··· DATASET ENTRIES ···

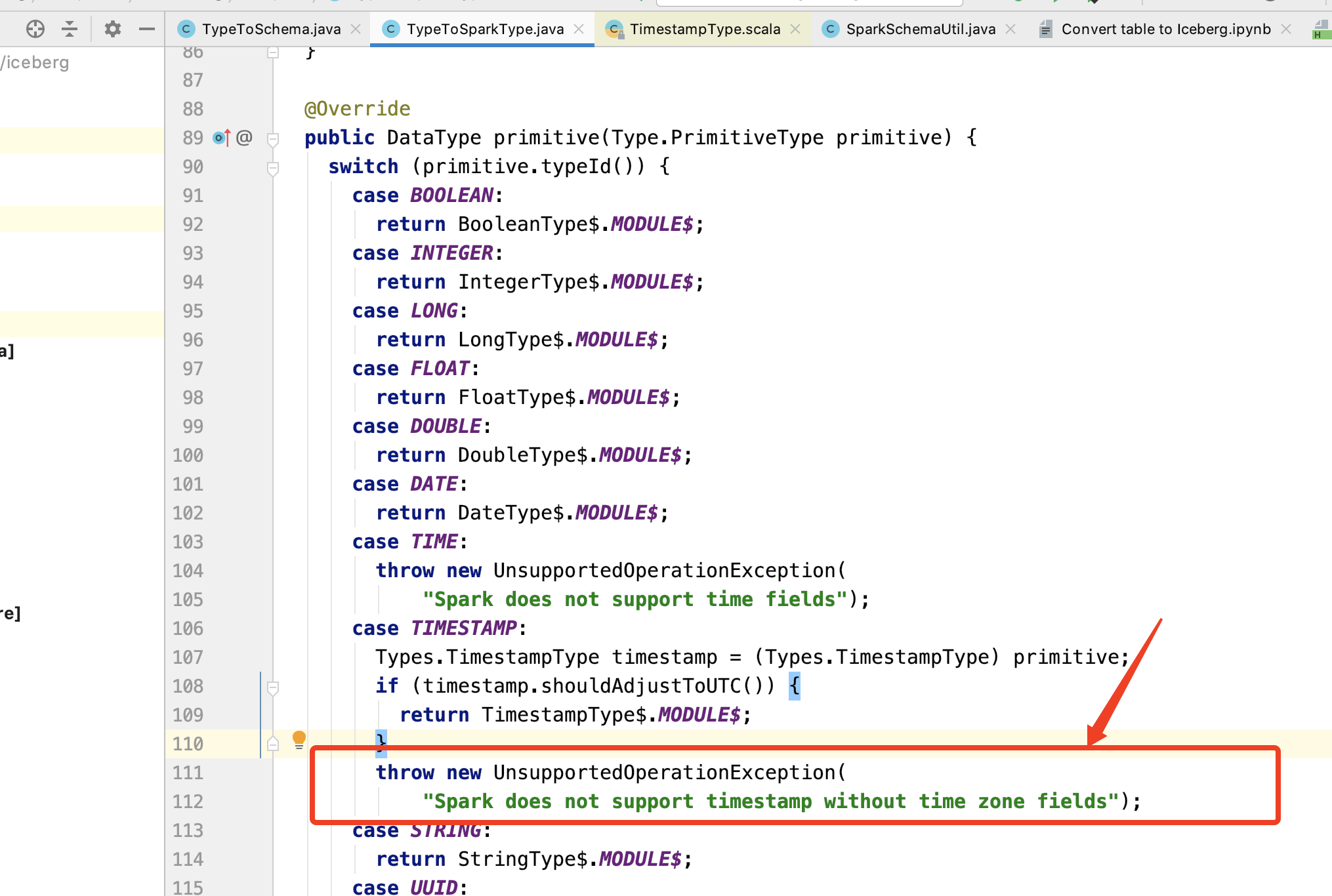Click the overridden method gutter icon on line 89
Image resolution: width=1332 pixels, height=896 pixels.
[222, 138]
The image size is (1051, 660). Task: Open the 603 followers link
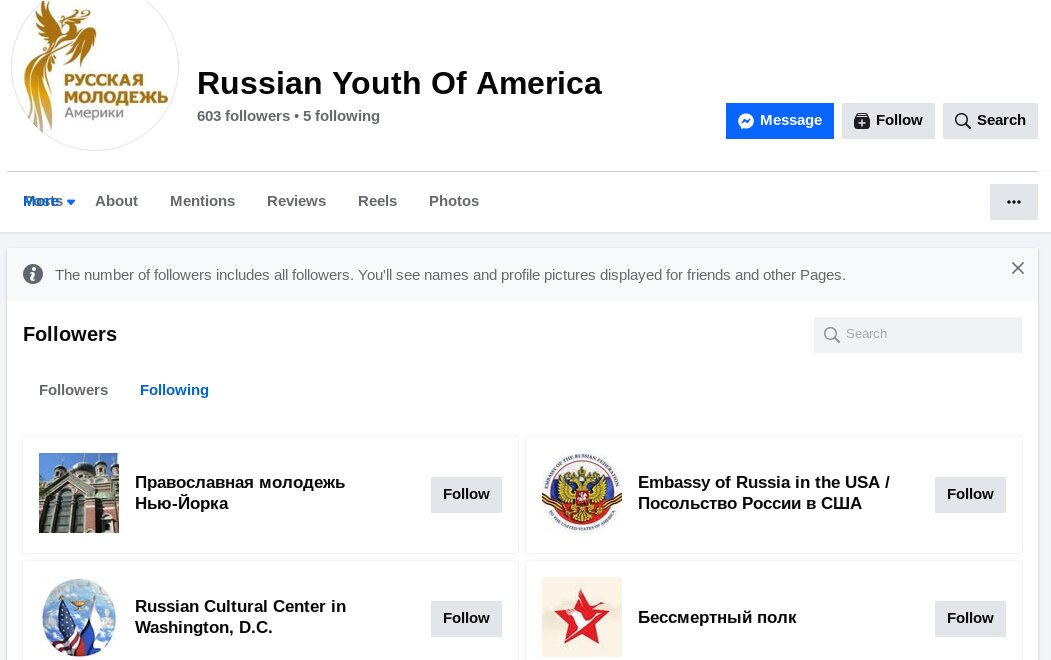point(243,116)
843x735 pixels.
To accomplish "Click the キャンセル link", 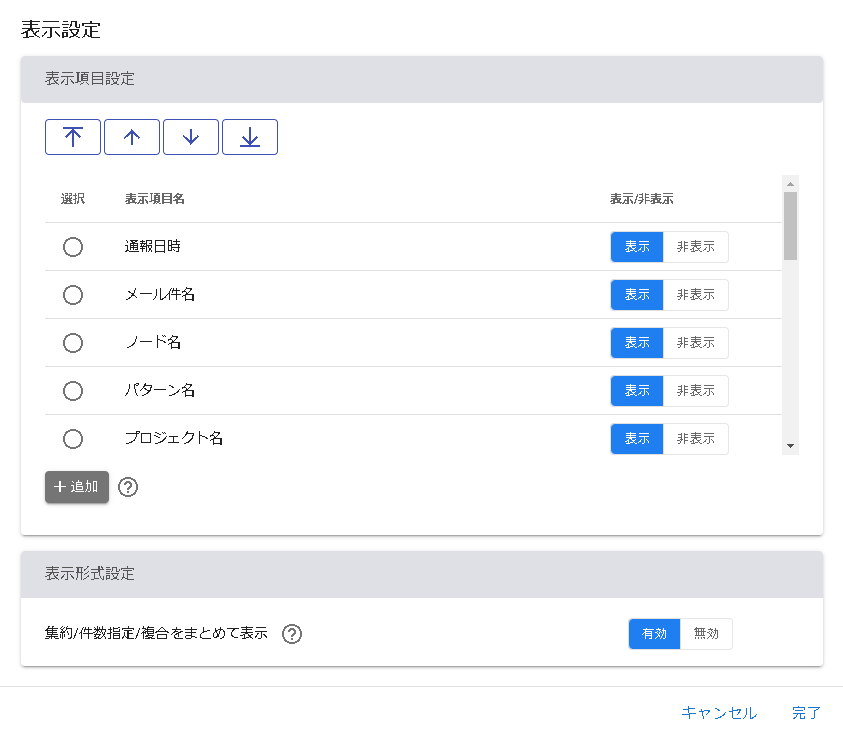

···

INSTRUCTION | Rewrite all of the records above with every "link" replaced by "hyperlink" and nothing else changed. Omit the pictures from your answer.

IN RESPONSE |
Click the overridden method gutter icon on line 89
Image resolution: width=1332 pixels, height=896 pixels.
[222, 138]
The image size is (1051, 660). Task: Open the 603 followers hyperlink
point(243,116)
843x735 pixels.
To accomplish "Click the キャンセル hyperlink", 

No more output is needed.